ESTRATTO SELEZIONATO:
((
I Gamuna sono un popolo poco conosciuto, isolato, con un modo di vivere molto diverso dagli altri popoli conosciuti.

Il libro si addentra nella descrizione delle abitudini, del pensiero, del modo di concepire la vita, il tempo, i rapporti umani di questo popolo, immaginando di attingere le informazioni ai diari e alle relazioni di tre viaggiatori che avrebbero avuto modo di trascorrere un tempo sufficientemente lungo fra questa gente.

 

Nel libro non vi è un intreccio. Riassumerne il contenuto è quindi piuttosto difficile. Quello che sostanzialmente viene offerto al lettore è un mondo fantastico, ma descritto in modo come se fosse reale.

 

Il punto centrale della concezione della vita del Gamuna è che il tempo non esiste. I Gamuna ci vengono presentati come un popolo che ha una concezione del tempo che coincide con quella dell’eternità. In questo si potrebbe affermare che Celati abbia pensato alla concezione del tempo di Agostino d’Ippona. La loro vita quindi non si basa su progetti o programmi, ma solo sul momento presente, che è l’unico a essere afferrato e valorizzato, anche se la loro ambizione è proiettata a cercare di conoscere le loro origini, e i loro antenati.

 

L’attività considerata più nobile è quella di cantastorie. Non vi sono confini fra il racconto di fatti e l’invenzione. Tutto ciò che viene raccontato viene considerato vero, ma poi lasciato in una specie di limbo del vero-non vero; i fatti della vita quotidiana si mostrano attraverso una specie di bruma che si potrebbe considerare un’allucinazione, così come lo sono i miraggi del deserto, quelli che noi chiamiamo Fata Morgana.

A differenza dello stato di veglia, in cui la realtà sembra essere di difficile interpretazione, il sonno, e i sogni che l’accompagnano, hanno una consistenza reale e diventano poi oggetto di conversazione e scambio di idee se non addirittura di informazioni.

 

La produzione è un’occupazione deteriore che viene esercitata solo dalle donne.
))
DATI FORNITI:
((
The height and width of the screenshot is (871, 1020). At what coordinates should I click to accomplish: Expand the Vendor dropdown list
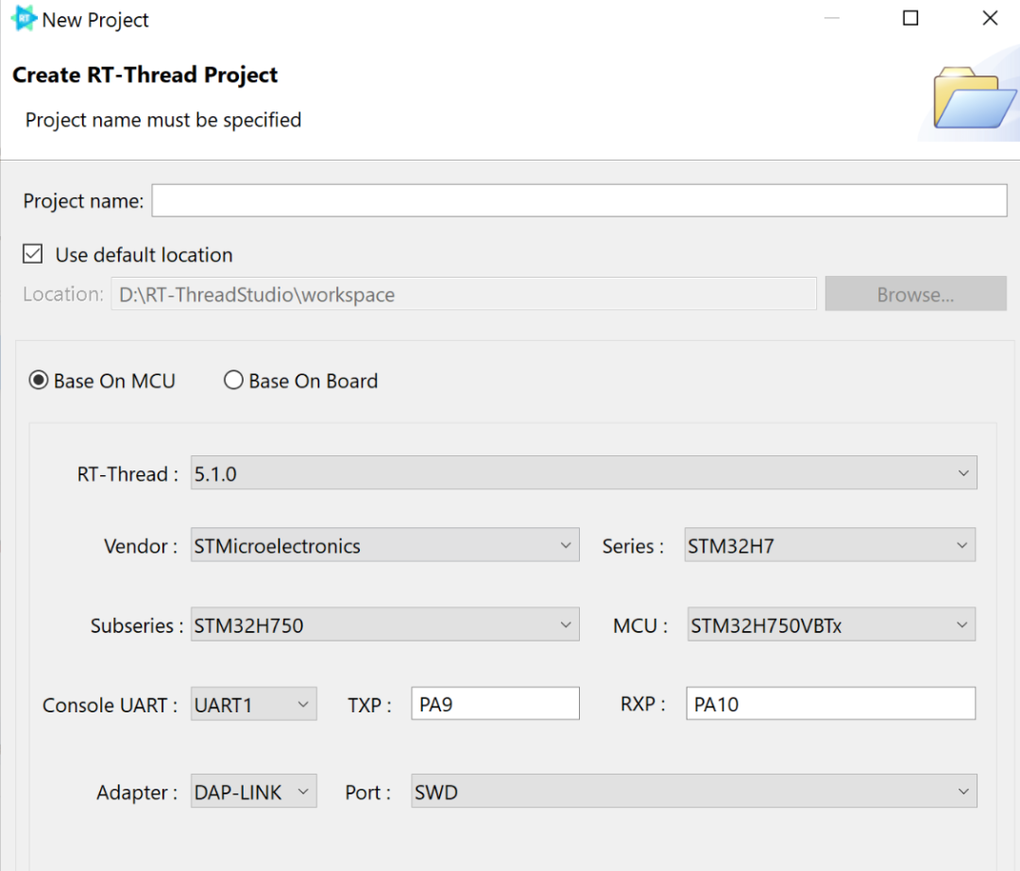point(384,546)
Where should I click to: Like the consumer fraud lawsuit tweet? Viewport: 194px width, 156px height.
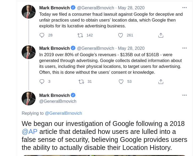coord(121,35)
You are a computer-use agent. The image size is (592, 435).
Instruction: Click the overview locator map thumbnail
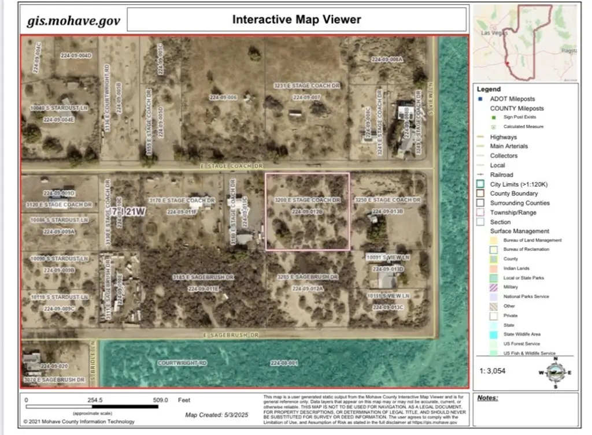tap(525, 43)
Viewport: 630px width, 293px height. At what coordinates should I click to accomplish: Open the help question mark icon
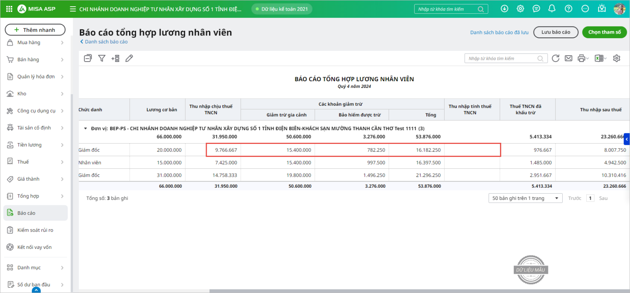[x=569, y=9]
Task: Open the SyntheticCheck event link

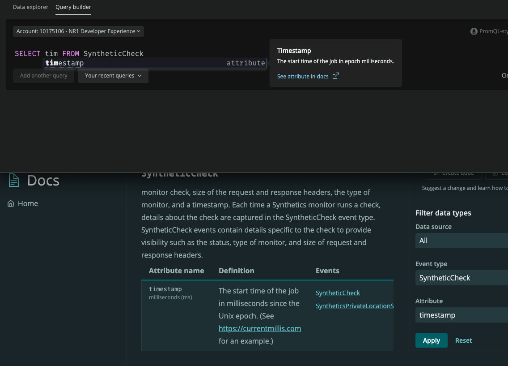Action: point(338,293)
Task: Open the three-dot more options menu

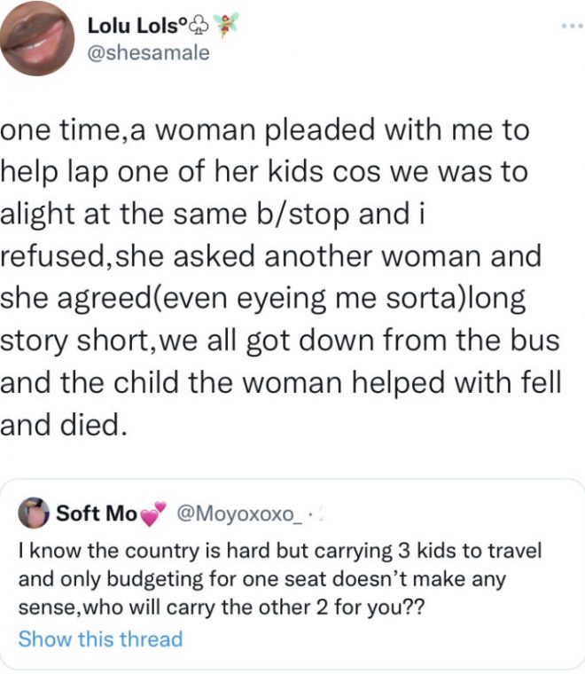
))
COSA SI CHIEDE:
1 - In base al testo sui Gamuna, spiega in una-tre frasi perché la vita di questo popolo non si basa su progetti o programmi.
2 - Prosegui il testo sui Gamuna dopo la sua ultima frase, mantenendo il tono della recensione.

RISPOSTE ATTESE:
1 - Per i Gamuna il tempo non esiste, perché la loro concezione del tempo coincide con quella dell'eternità. Per questo la loro vita non si fonda su progetti o programmi, ma solo sul momento presente, l'unico che viene afferrato e valorizzato.

2 -
A differenza degli uomini, che l’atmosfera allucinatoria in cui vivono rende timidi, paurosi, insicuri, soggetti a vacillazioni, le donne dei Gamuna sono vitali, sensuali, aperte al desiderio sessuale e all’amore. Addirittura, nel sesso femminile, l’omosessualità è frequentissima.

I bambini crescono senza controllo fino all’età in cui saranno sottoposti all’iniziazione all’età adulta. Prima di essere iniziati, formano bande dotate di grandissima aggressività, e rappresentano un pericolo per la gente comune.

La lingua è caratterizzata più da suoni che da vocaboli, ed ha una struttura che per l’uomo comune è di difficile  comprensione. Un tratto caratteristico della vita comune sono i conversari della sera, nei quali vengono trasmesse solo emozioni sonore.

Vi sono poi leggende, eroi mitici, vicende tramandate nelle storie.

 

Il libro si conclude con l’invasione della città da parte di barbari e crudeli mercenari. Vi sono probabilmente massacri. Forse la gente è scomparsa, si è ritirata in un “altrove” di cui non si ha notizia. Restano solo i bambini, che non hanno rinunciato a organizzarsi in bande e che riversano la loro pericolosità sui mercenari che sono quindi costretti a fuggire.

 

Tutto questo mondo viene descritto dettagliatamente, facendo spesso uso di ironia, a fronte delle contraddizioni di cui sono infarciti i comportamenti descritti.

Quello che tuttavia non riesco a capire è il senso di questo libro, che a fatica potrebbe essere definito “romanzo”.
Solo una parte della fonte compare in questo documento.